Speaking on background at a special Pentagon briefing about the Moscow
Summit, the official said that the MOA on Shared Early Warning and the
Data Exchange Center basically provides for the two countries to
provide each other "with near real-time, continuous flow of
information from early warning sensors."

Launch time, launch point, rough direction of launch, impact point and
time would be revealed as derived from these sensors, he said, adding
that this information would be piped in by each side to the Joint Data
Exchange Center, which will be located at a designated site in Moscow.

"The two sides would take their own data and display it on a desktop
computer-generated display on a screen on which both sides could
monitor each other's information," he said.

The idea is to permit both countries' personnel in the center to
consult among themselves and with others in their respective
governments to help resolve any ambiguities, the official said.

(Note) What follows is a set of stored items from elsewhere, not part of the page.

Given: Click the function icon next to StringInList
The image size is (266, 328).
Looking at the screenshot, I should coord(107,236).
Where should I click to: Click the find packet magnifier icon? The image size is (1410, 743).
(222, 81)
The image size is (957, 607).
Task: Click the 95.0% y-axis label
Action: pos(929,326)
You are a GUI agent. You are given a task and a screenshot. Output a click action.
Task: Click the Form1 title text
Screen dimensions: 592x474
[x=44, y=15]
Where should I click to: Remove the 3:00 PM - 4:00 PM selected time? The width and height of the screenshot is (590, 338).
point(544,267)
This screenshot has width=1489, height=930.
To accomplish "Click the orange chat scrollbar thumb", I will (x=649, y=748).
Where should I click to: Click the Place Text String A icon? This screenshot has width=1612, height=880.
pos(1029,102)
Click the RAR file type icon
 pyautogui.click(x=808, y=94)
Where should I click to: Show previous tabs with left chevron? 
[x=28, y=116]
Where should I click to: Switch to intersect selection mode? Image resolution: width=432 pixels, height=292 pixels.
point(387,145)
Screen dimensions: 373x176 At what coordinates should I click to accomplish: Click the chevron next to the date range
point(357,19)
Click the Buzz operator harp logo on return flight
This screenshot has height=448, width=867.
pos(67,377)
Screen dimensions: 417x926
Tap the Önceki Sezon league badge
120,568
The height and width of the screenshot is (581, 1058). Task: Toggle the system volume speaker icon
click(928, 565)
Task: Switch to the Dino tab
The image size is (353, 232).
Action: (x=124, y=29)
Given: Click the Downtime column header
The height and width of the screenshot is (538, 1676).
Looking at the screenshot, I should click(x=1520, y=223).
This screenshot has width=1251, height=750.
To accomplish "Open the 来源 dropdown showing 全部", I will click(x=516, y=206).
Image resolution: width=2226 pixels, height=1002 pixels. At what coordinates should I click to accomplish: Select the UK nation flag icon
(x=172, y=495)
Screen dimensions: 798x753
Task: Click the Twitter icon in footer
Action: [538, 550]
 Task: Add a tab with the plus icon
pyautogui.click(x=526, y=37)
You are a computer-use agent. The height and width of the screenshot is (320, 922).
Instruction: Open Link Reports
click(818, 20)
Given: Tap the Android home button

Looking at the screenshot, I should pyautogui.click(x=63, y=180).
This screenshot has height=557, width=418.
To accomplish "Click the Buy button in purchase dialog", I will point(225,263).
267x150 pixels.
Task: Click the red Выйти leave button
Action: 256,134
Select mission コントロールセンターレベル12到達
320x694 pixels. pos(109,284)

He added that the Y2K Center for Strategic Stability in Colorado
Springs, Colorado, successfully monitored "with good Russian
cooperation" worldwide launches during the millennium rollover period.
It set a precedent, he said, for the current activity.

The joint center is estimated to open in about a year, after which
there will be a three-month training period. The center will operate
seven days a week, 24 hours a day, and continue for an indefinite
period of time. "The president termed it as 'permanent,' which is a
first," the official said.

Approximately 16 U.S. military personnel will be permanently assigned
to the center, including a colonel in command, he said. Two-person
teams will work around the clock, with a couple of support people. The
Russians are to provide the security and support, such as utilities,
as well as a kitchen with cooks.

The official said that the United States and Russia will equally share
the $7 million cost of purchasing the land associated with the
facility, an old school, and of renovating the building to make it
appropriate for a joint military operation. In-kind payments are
acceptable, he said, adding that, for example, "the Russians could
provide the building and the land, and we would provide the renovation
of it."

He estimated that an additional $700,000 worth of equipment will be
put into the facility by the United States.

Asked if information eventually can be shared with the Russians on
possible missile launches from rogue nations, the official said, "That
will be done in what we call our Phase 3 of Shared Early Warning

"Launches greater than 500 kilometers in range -- of a ballistic
missile for example -- that (are) in the direction of either party
(and) that could be misinterpreted by Early Warning Systems, will be
reported to each other."

Asked if joint monitoring might not solve the dilemma of an accidental
nuclear war, the official said that knowing and sharing cannot solve
the problem, but that both Russia and the United States agree "that
both sides should have decent early warning capability." He said the
parties are not as concerned "about intentional launches" as they are
about "misinterpreting events."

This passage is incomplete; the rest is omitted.